### Entries on target coordinates
## BEGIN
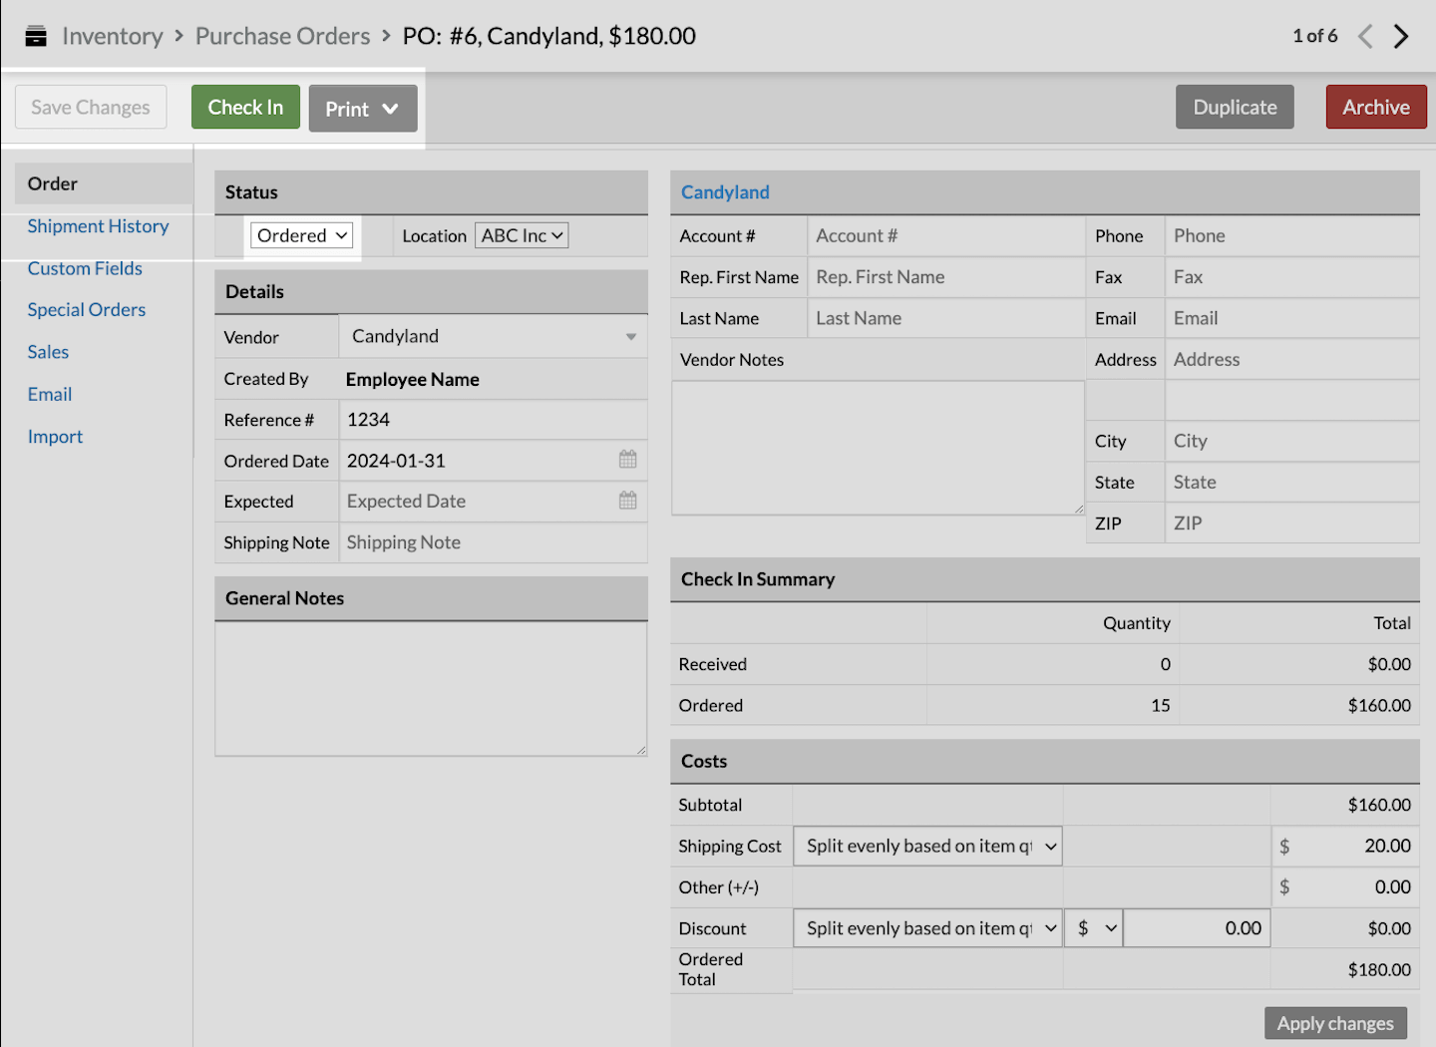Open the Location ABC Inc dropdown
The height and width of the screenshot is (1047, 1436).
522,235
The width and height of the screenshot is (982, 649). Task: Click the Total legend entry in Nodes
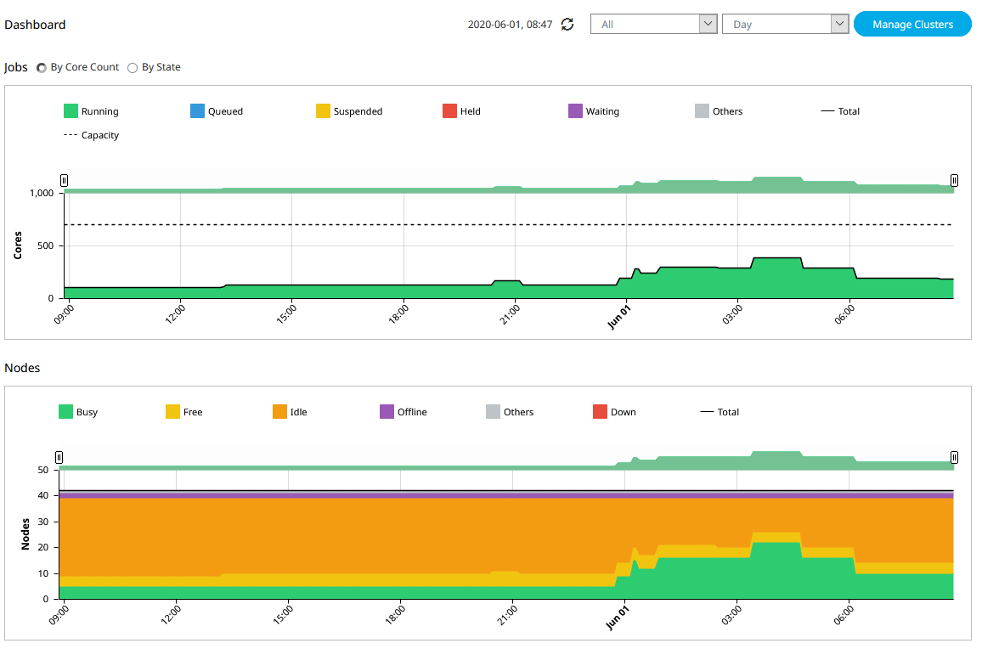(719, 412)
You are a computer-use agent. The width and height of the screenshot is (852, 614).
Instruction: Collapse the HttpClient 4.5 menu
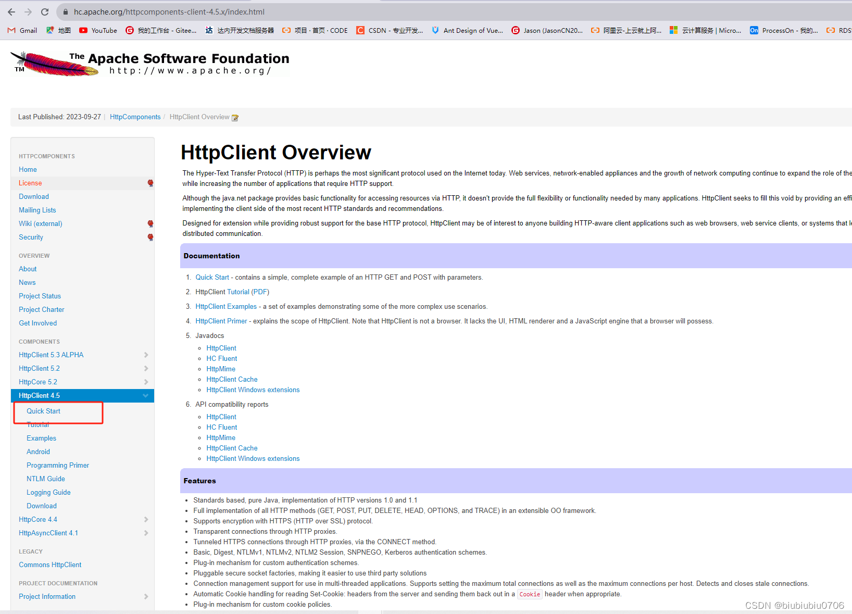pos(146,395)
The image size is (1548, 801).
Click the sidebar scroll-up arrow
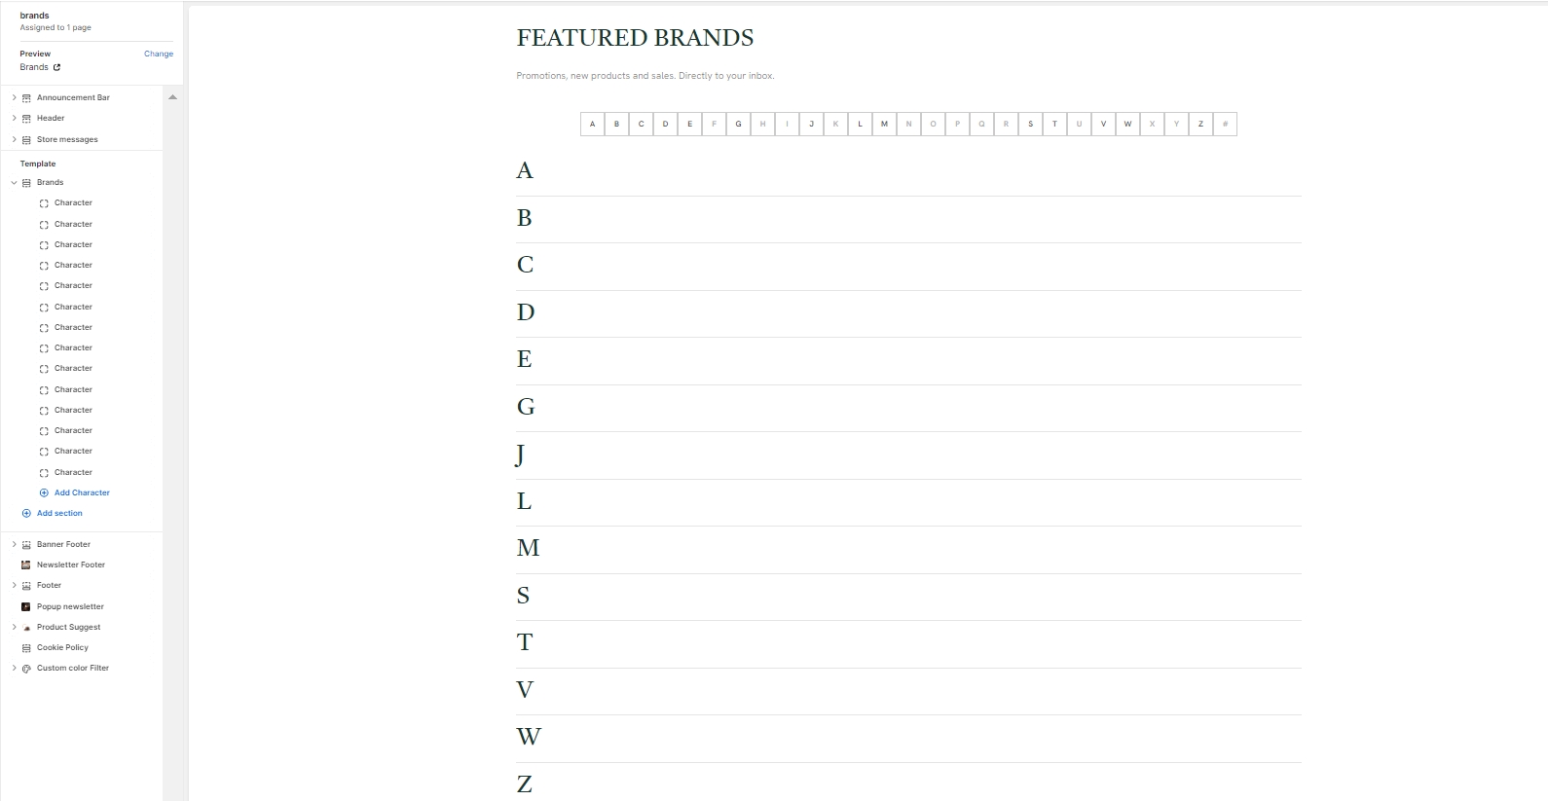click(172, 97)
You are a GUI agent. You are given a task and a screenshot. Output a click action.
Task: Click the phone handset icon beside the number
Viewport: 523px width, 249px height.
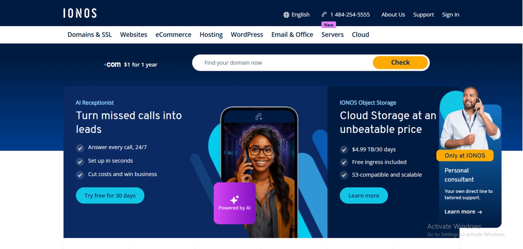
## END
### Exercise aim
Extract every line of the data above word for word, leaving the pictures out.

### Output of the task
Open the Location ABC Inc dropdown
The height and width of the screenshot is (1047, 1436).
522,235
The width and height of the screenshot is (982, 649). Task: Click the Total legend entry in Nodes
(719, 412)
You are a computer-use agent. The width and height of the screenshot is (852, 614).
Instruction: Collapse the HttpClient 4.5 menu
pos(146,395)
The image size is (1548, 801).
Click the sidebar scroll-up arrow
click(172, 97)
You are a GUI agent. You are given a task and a screenshot. Output a click action.
Task: Click the phone handset icon beside the number
Viewport: 523px width, 249px height.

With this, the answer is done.